Der belgische Fußballverband hingegen versucht, dem Problem mit einer wechselnden Altersgrenze zu begegnen. Der „rollierende Stichtag“ ändert sich von Jahr zu Jahr, so dass jeder Spieler im Laufe der Jugendzeit mal zu den Jüngeren, Älteren oder Mittelalten gehört. Noch gibt es keine Forschungen dazu, ob das zu den gewünschten Ergebnissen führt. Schnell scheint sich der Effekt aber nicht auszuwirken, denn in der aktuellen U16-Nationalmannschaft Belgiens ist nur ein Spieler vertreten, der in den letzten sechs Monaten geboren ist.
Der DFB wälzt noch einige andere Ideen, die allerdings gewaltige Folgen hätten. Denn wie könnte man eine Quote durchsetzen, jüngeren Spielern eines Jahrgangs Einsatzzeiten zu garantieren? Und würde das ältere Spieler nicht benachteiligen, die gerade besser sind? Sollte man die Spiele dritteln, um in einem der Drittel die jüngeren Spieler antreten zu lassen? Und sollten in den unteren Jahrgängen die Tabellen ganz abgeschafft werden, um den Leistungsdruck zu verringern?

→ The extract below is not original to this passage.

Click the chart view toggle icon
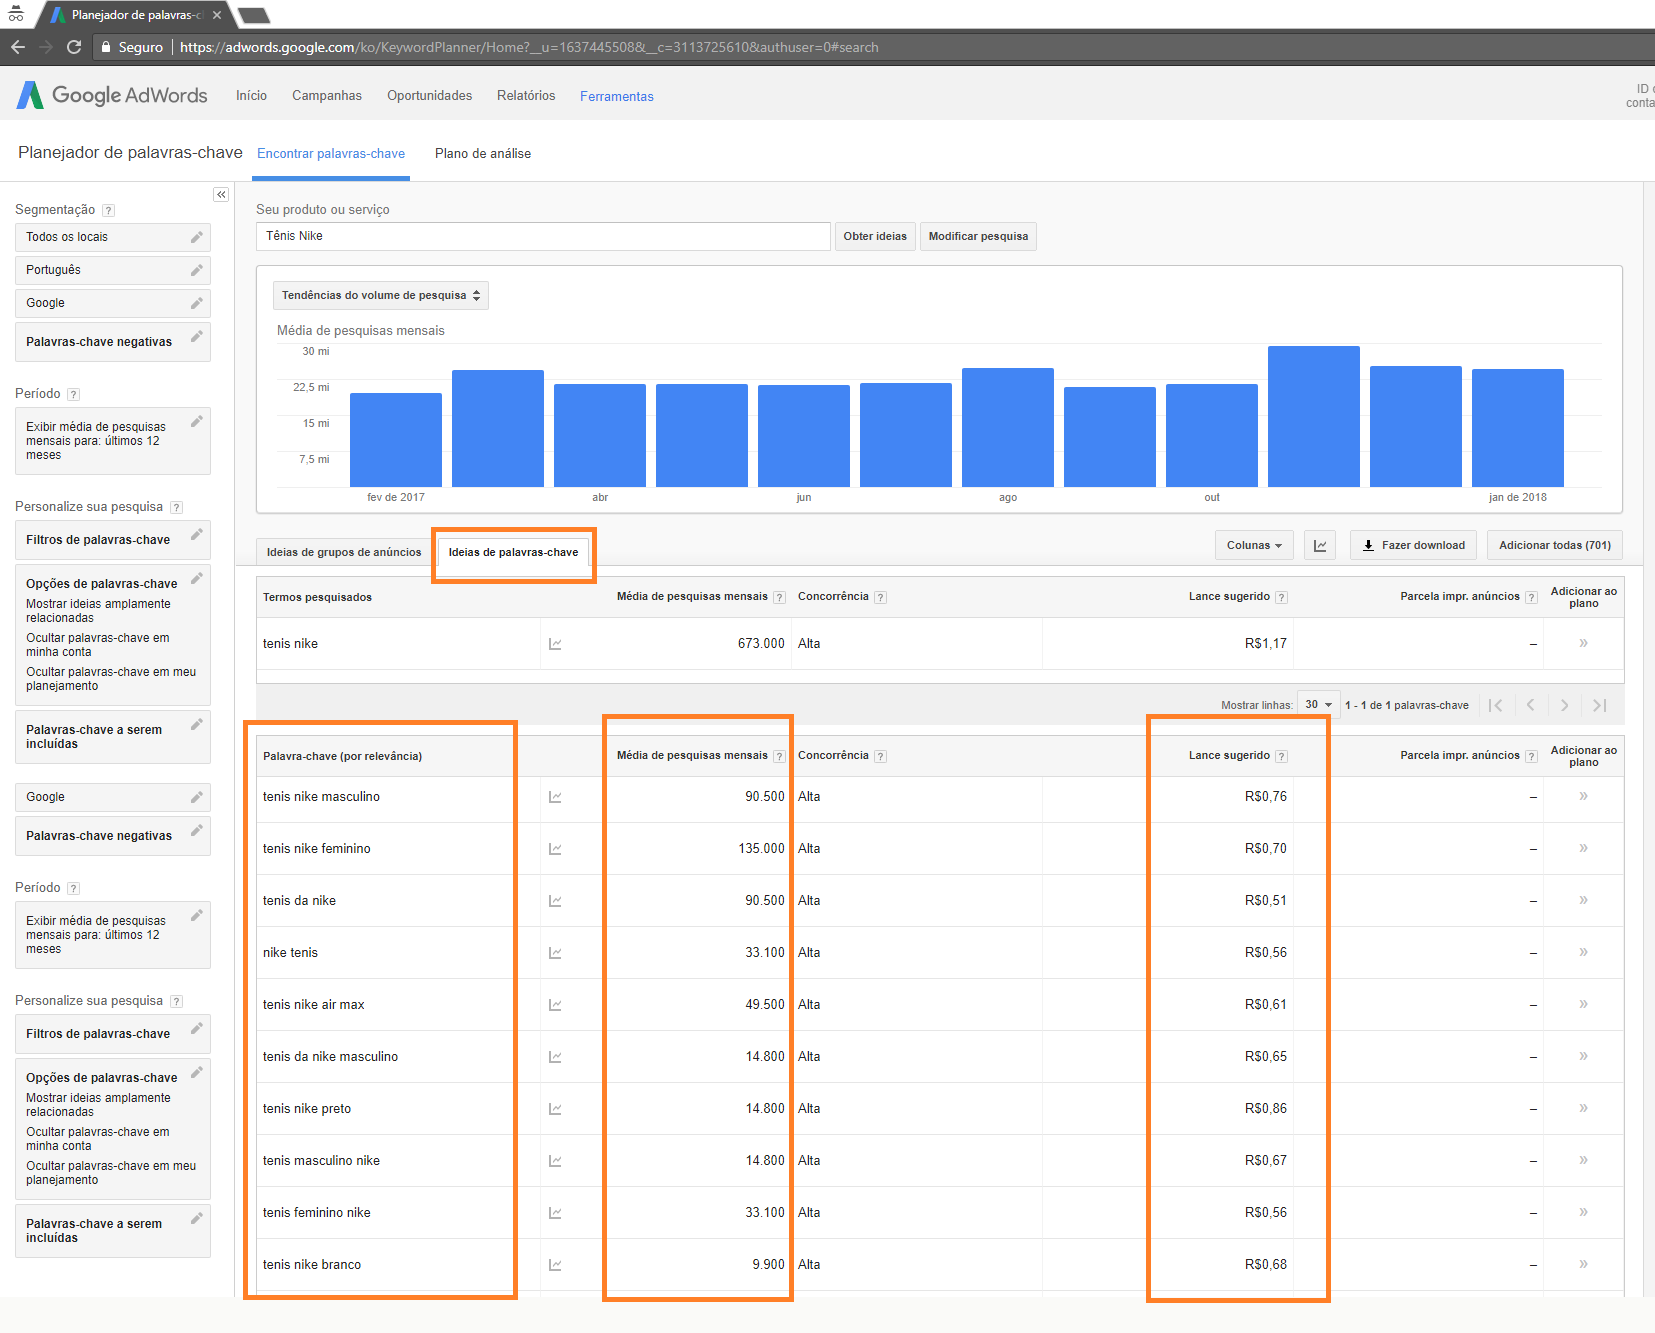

„Wenn ich nicht mit der großen Axt zuschlagen kann, muss ich smart sein“
Vieles wird gerade diskutiert und geprüft. „Aber es ist auch nicht so, dass alle Talente verhindert werden, Qualität setzt sich am Ende durch“, meint Schönweitz. Tatsächlich schwächt sich der Relative Alterseffekt mit zunehmendem Alter ab. In der Bundesliga unterscheidet sich die Zahl der Spieler aus den ersten drei Quartalen jeweils nicht mehr so stark. Die im vierten Quartal Geborenen hingegen machen aber weiterhin nur gut zwölf Prozent aus. Im Kader der Nationalmannschaft für die letzten beiden Länderspiele 2018 waren elf von 23 Spielern im ersten Quartal geboren und nur einer im letzten: Mats Hummels.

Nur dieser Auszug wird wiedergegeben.